* [Exercice 1]
Recopiez fidèlement le passage du texte sur les centrales à charbon qui va de « Dans ces conditions, souligne » jusqu'à « du décret n°2022-1233) ».

* [Texte source]
- - - - - - -

Pour pallier cette situation exceptionnelle, et afin d’assurer la sécurité d’approvisionnement prévue à l’article L100-1 du Code de l’Energie (alinéa 2), le décret n°2022-123 du 5 février 2022 a prévu une dérogation exceptionnelle du respect du plafond d’émissions annuel de 0,7 kt CO2e/MW de puissance électrique installée. Il a ainsi fixé de nouveaux plafonds dégressifs, rehaussant le plafond dans un premier temps pour le baisser ensuite selon le calendrier suivant :
- du 1er janvier au 28 février 2022: un nouveau plafond de 1 kt CO2e/MW de puissance électrique installée applicable pendant ces deux mois caractérisant la pointe de consommation hivernale. Cela correspond à environ 1 000 heures de fonctionnement durant cette période,
- du 1er mars au 31 décembre 2022 : ce plafond a été abaissé à 0,6 kt CO2e/MW de puissance électrique installée,
- à compter du 1er janvier 2023, le plafond revient à son niveau, fixé par le décret n°2019-1467, de 0,7 kt CO2e/MW de puissance électrique installée de puissance électrique installée.
L’article D.311-7-2 du Code de l’Energie a été modifié par les dispositions du décret n°2022-123.
Justification des nouvelles mesures
Pris pour l’application de l’article 36 de la loi n° 2022-1158 du 16 août 2022 portant mesures d’urgence pour la protection du pouvoir d’achat, le nouveau décret n°2022-1233 relève, une deuxième fois, le plafond d’émissions de GES des centrales à charbon afin d’assurer les objectifs de sécurité d’approvisionnement et de réduction de la dépendance aux importations fixés à l’article L. 100-1 du Code de l’Energie (alinéa 2) pendant la période d’automne-hiver 2022-2023. Il répond à un besoin exceptionnel lié à un contexte non prévisible (la crise énergétique engendrée par la guerre menée par la Russie en Ukraine) et vise à faire face à des difficultés d’approvisionnement en énergie résultant de cette guerre et susceptibles d’affecter la vie socio-économique de la France.
Dans ces conditions, souligne le MTE, faire fonctionner les centrales à charbon au-dessus du plafond actuellement en vigueur (0,6 kt CO2e/MW de puissance électrique installée) permettrait ainsi de limiter le risque sur la sécurité d’approvisionnement en électricité cet hiver.
Les nouvelles mesures établies par le décret n°2022-1233
Le nouveau plafond d’émissions dégressif (article 1er du décret n°2022-1233)

- - - - - - -

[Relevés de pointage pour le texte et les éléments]
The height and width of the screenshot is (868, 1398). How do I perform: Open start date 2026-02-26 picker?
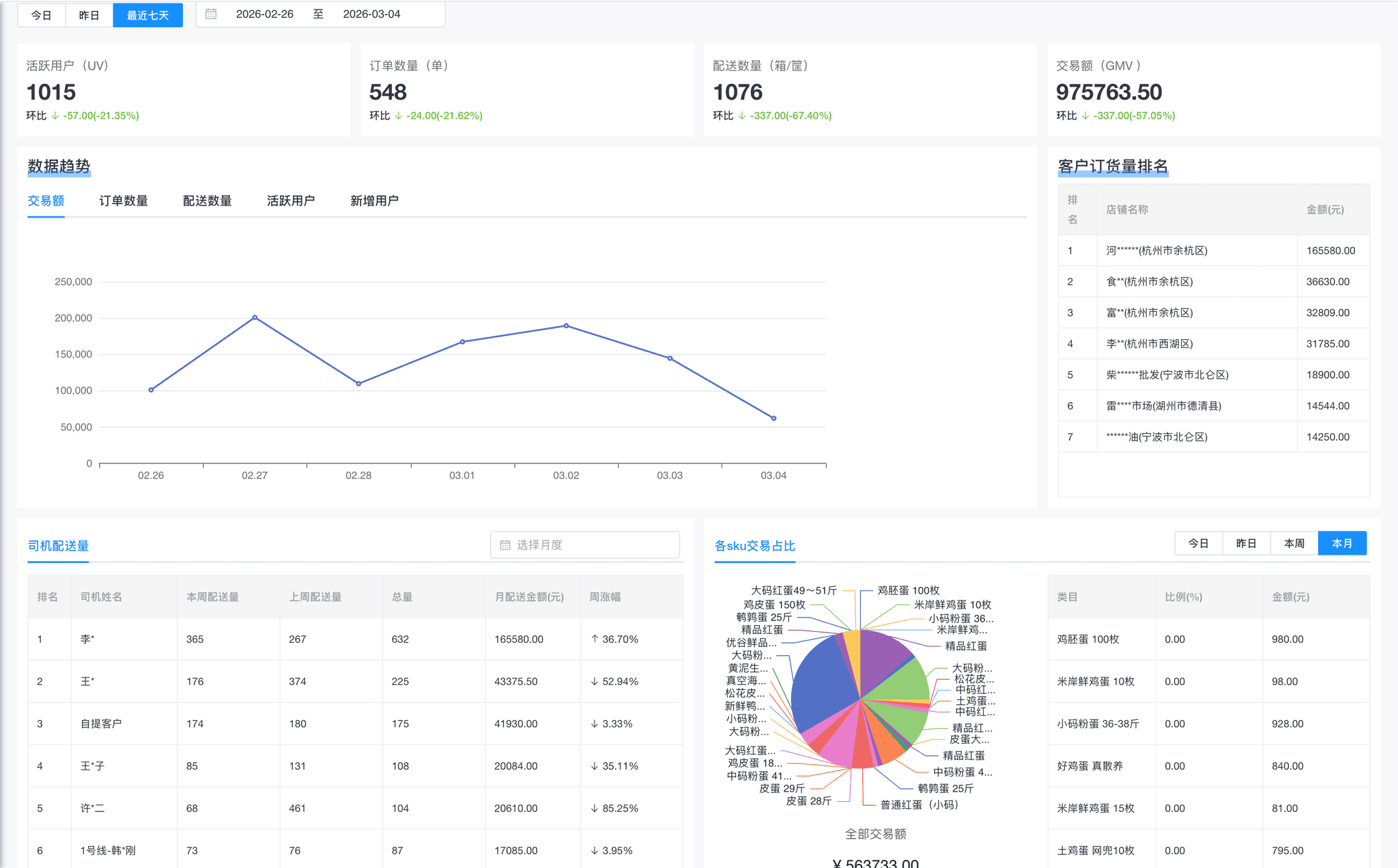[264, 14]
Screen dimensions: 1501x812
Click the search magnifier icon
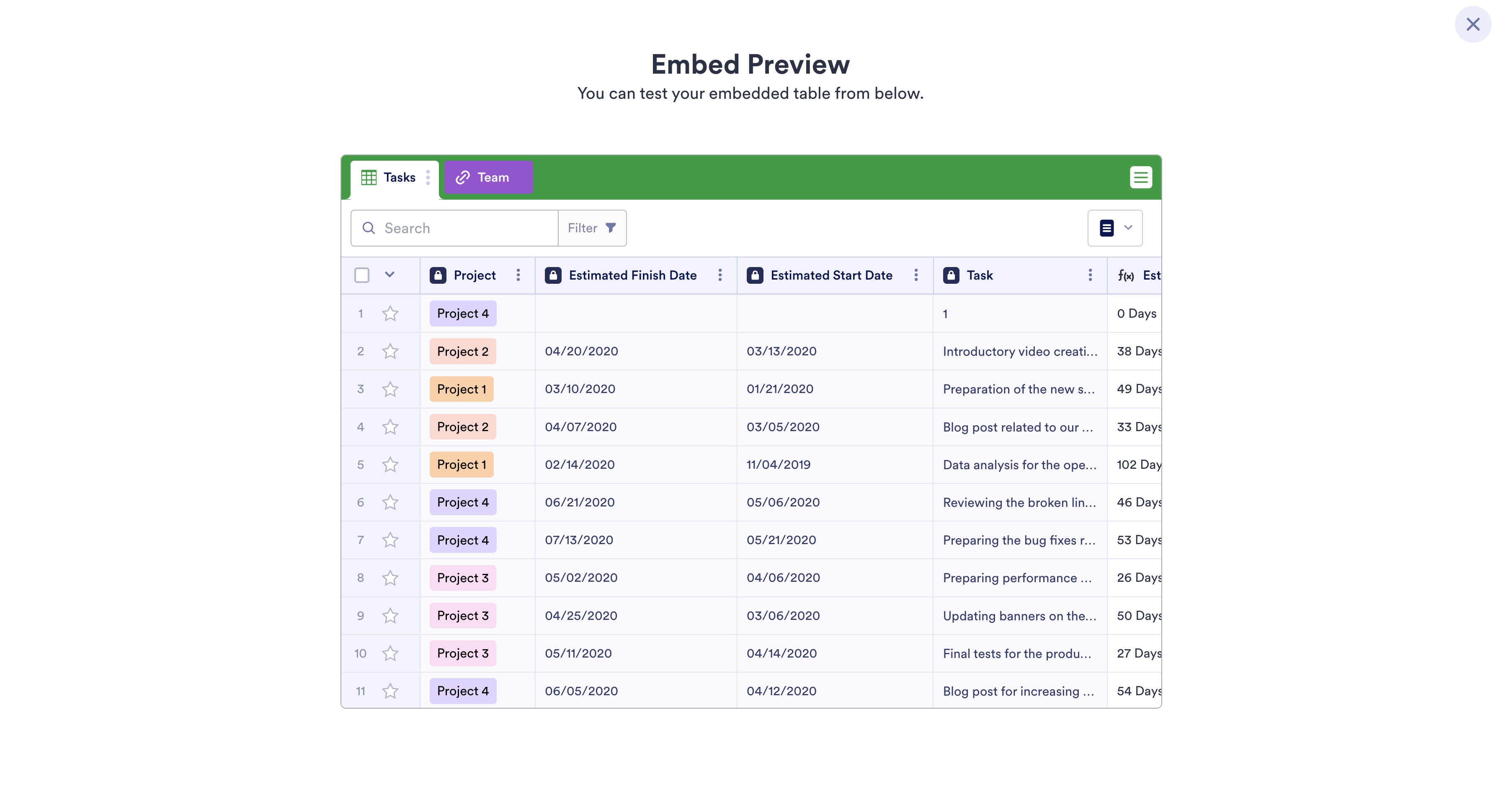(368, 228)
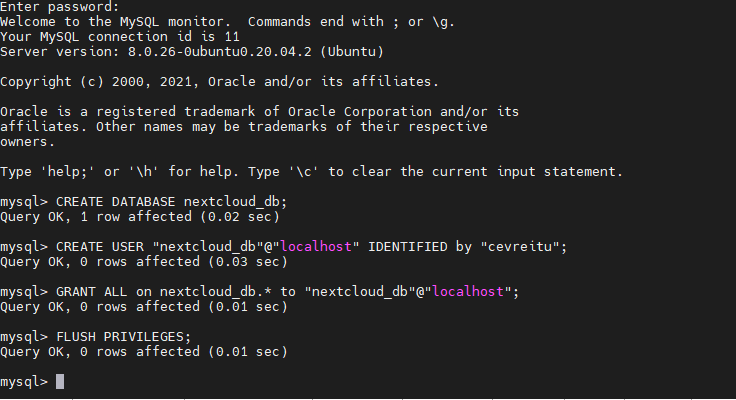The height and width of the screenshot is (400, 736).
Task: Click 'Query OK, 1 row affected' output
Action: (96, 217)
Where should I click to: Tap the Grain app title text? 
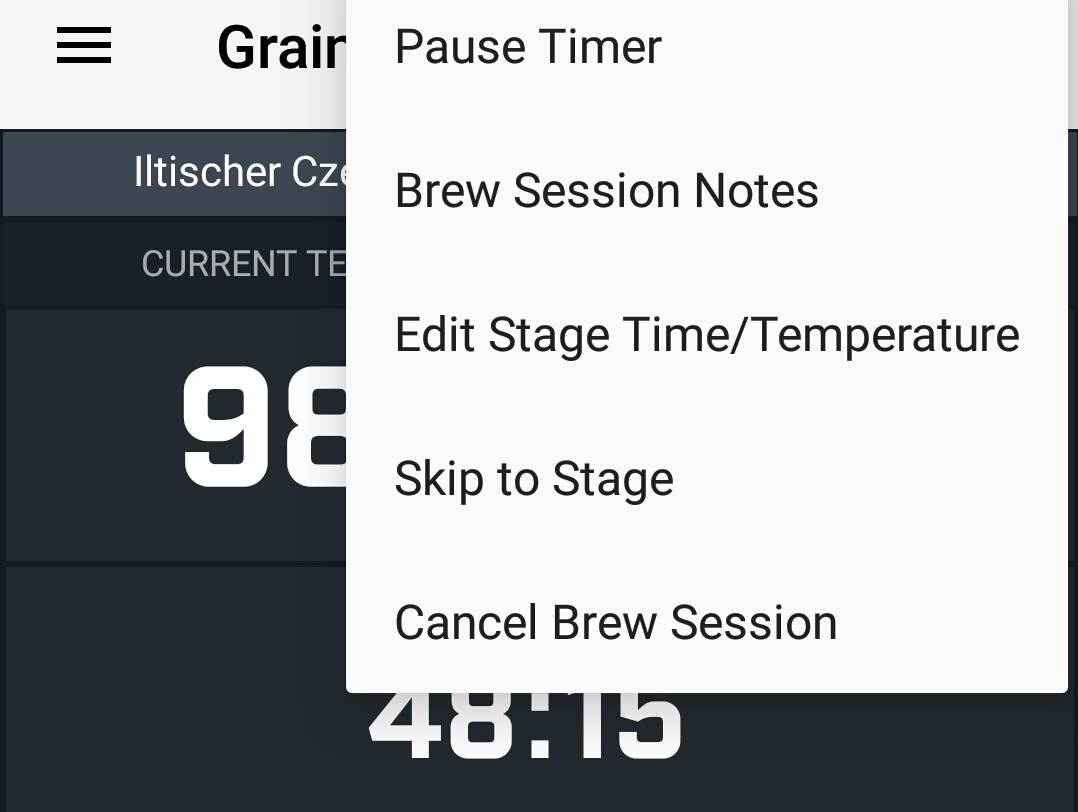click(281, 47)
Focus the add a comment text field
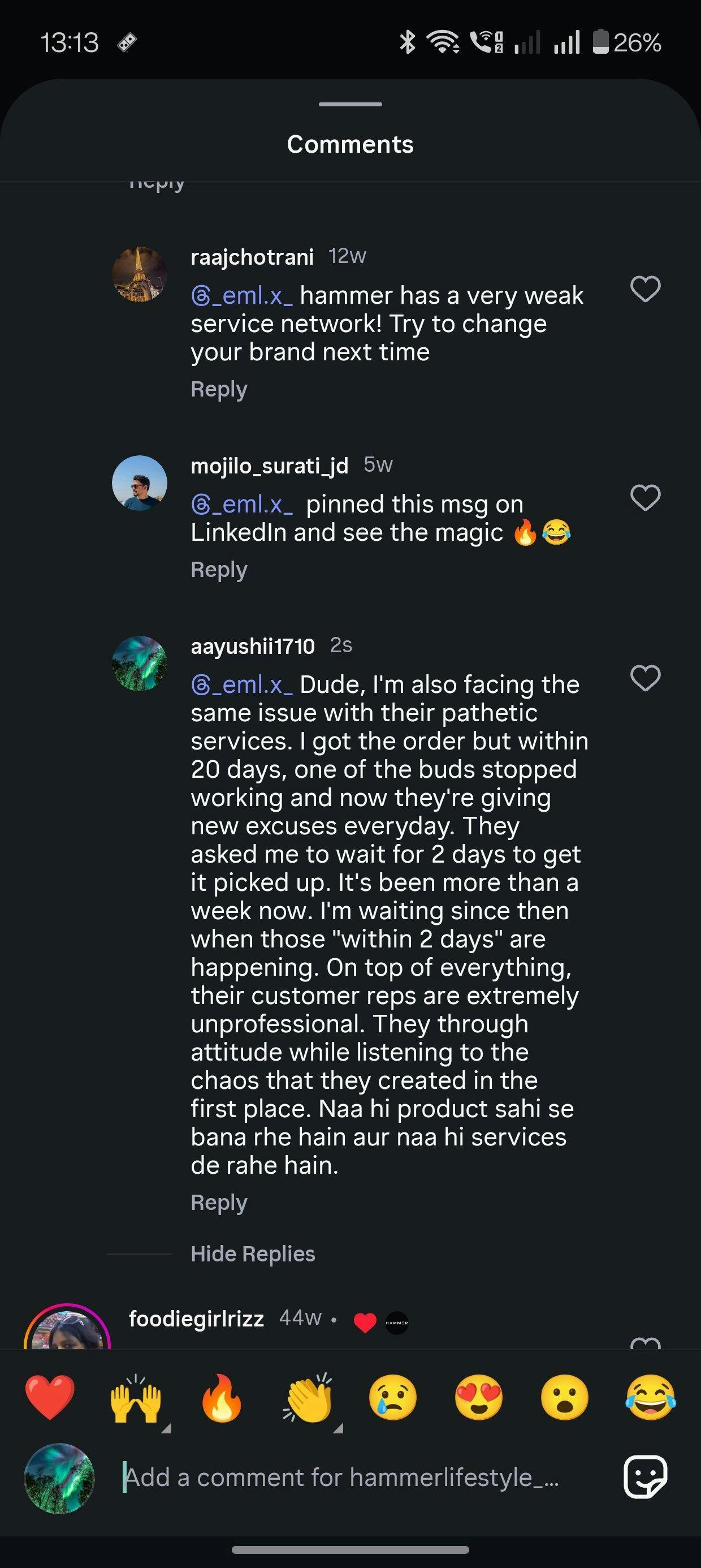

- - - - - - -

* [Exercice 2]
Répétez mot pour mot l'intégralité du listing ci-dessus, sans y faire figurer les images.

* [Résultat attendu 1]
Dans ces conditions, souligne le MTE, faire fonctionner les centrales à charbon au-dessus du plafond actuellement en vigueur (0,6 kt CO2e/MW de puissance électrique installée) permettrait ainsi de limiter le risque sur la sécurité d’approvisionnement en électricité cet hiver.
Les nouvelles mesures établies par le décret n°2022-1233
Le nouveau plafond d’émissions dégressif (article 1er du décret n°2022-1233)

* [Résultat attendu 2]
The height and width of the screenshot is (868, 1398). How do I perform: Open start date 2026-02-26 picker?
[264, 14]
Screen dimensions: 1501x812
Click the search magnifier icon
(368, 228)
The height and width of the screenshot is (400, 736).
Task: Click 'Query OK, 1 row affected' output
Action: (96, 217)
Where should I click to: Tap the Grain app title text? 
click(281, 47)
Focus the add a comment text field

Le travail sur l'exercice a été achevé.